Throughout the fall policy review, the military leaders had the support of Gates and Secretary of State Hillary Clinton. Clinton's views drew, in part, from her long-standing professional friendship with retired general Jack Keane that began when she was a senator from New York and Keane was vice chief of state of the Army. Keane, who had also been an important advocate for the surge in Iraq, believed strongly that a robust and comprehensive counterinsurgency approach in Afghanistan was the only way to assure success, and Clinton was persuaded by McChrystal and Petraeus's logic.

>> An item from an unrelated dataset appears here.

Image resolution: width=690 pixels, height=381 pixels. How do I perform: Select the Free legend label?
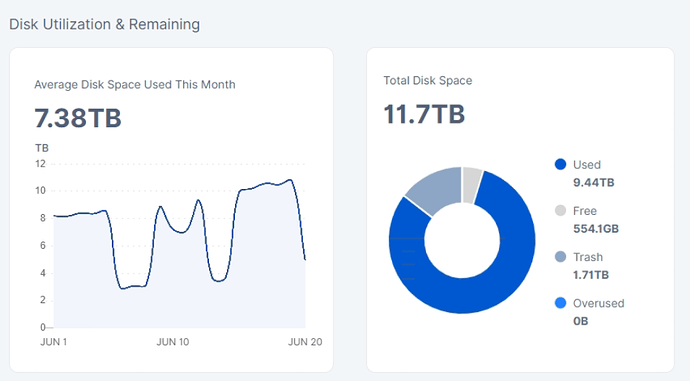tap(584, 211)
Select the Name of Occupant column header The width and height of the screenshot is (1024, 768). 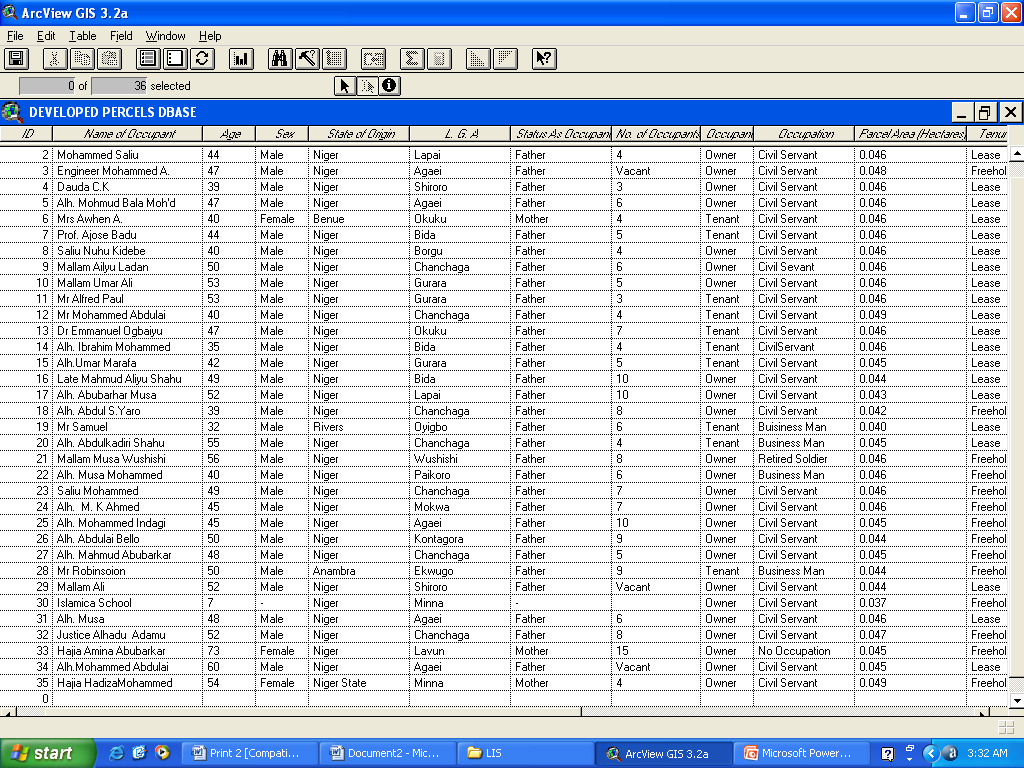click(128, 134)
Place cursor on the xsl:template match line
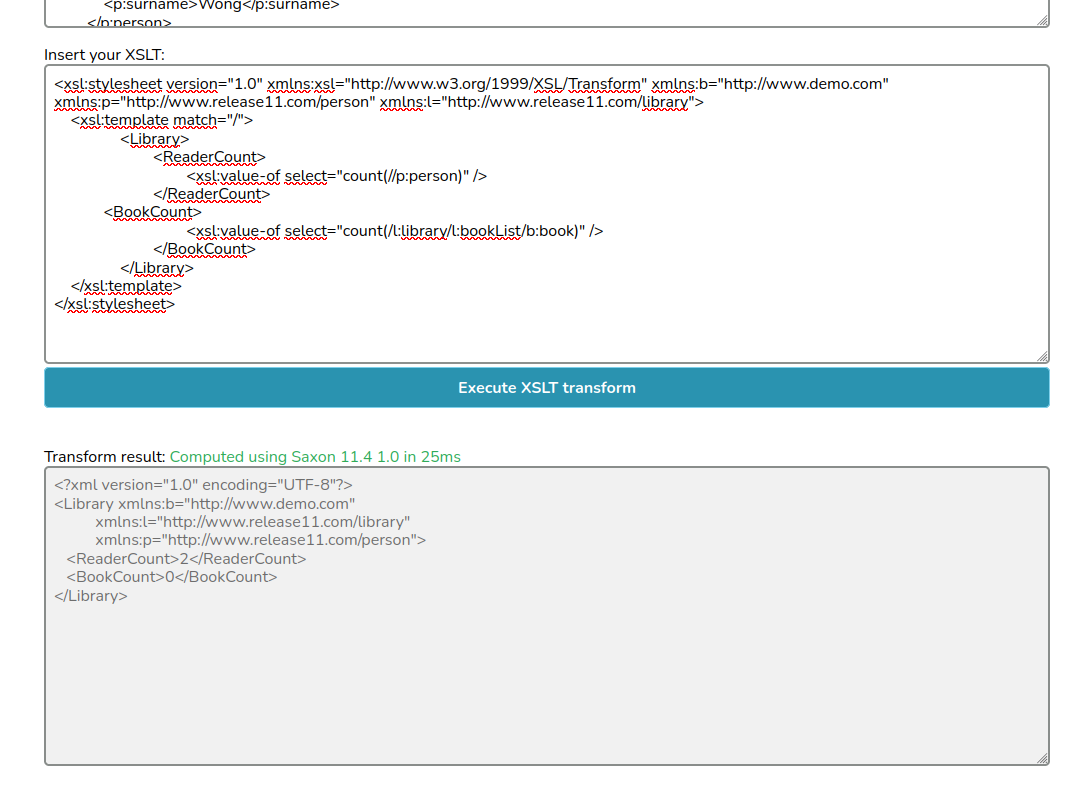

But even with Gates and Clinton behind McChrystal, Petraeus and Mullen, Biden and some other key members of the White House staff resented what they felt was an unrelenting push for more troops. The group reportedly included Rahm Emanuel, Obama's chief of staff; David Axelrod, a senior adviser and key campaign strategist; Denis McDonough, a campaign adviser who became chief of the National Security Council staff; Tom Donilon, deputy national security adviser, who was close to Biden and had also worked on the campaign; and Doug Lute, a retired Army lieutenant general who served as senior adviser and the NSC's coordinator for Afghanistan-Pakistan policy. Lute, Petraeus and McChrystal had all attended West Point at the same time. Petraeus graduated in 1974, Lute in 1975 and McChrystal in 1976. Lute had overseen combat operations in Iraq and Afghanistan as director of operations for Central Command from 2004 to 2006, and he later joined the Bush White House as the so-called war czar during the surge in Iraq. He was reportedly not enthusiastic about the troop demands being jointly pressed by the military and Gates, who remained resolute about the need for more forces. Meanwhile, the Joint Chiefs' vice chairman, General James “Hoss” Cartwright, resisted the call by McChrystal and Petraeus for 40,000 more troops. Cartwright wanted to develop a “hybrid option” that required only 20,000 additional troops. His plan, similar to that favored by Biden, was a more limited mission of hunting down the Taliban insurgents and training the Afghan police and army to take over. Mullen was furious when Cartwright presented the option during a meeting that Mullen missed due to travel, noting that no other serious military figure believed such an option was the least bit feasible for achieving the objectives in the current strategy document. In fact, a Mullen-hosted war game had shown that approach to be inadequate.

Like McChrystal and Mullen, Petraeus argued that he was merely recommending a force level needed to protect the nation's strategic interests—and achieve the president's stated objectives. “We truly didn't try to box them in,” he told a friend a year later in his office at ISAF headquarters in Kabul. “I was disappointed when folks thought that. Yeah, we were all in league; we supported what we thought was the militarily sensible approach. It was an interesting period. Folks say we didn't give them options. We gave them options. We gave an eighty-thousand option, a sixty-thousand option, and a forty-thousand option, and we provided associated levels of risk to accomplish the mission for each option. And we said that below forty thousand you can't accomplish the mission. You couldn't do it with twenty thousand, so there was no way we could recommend something like that.”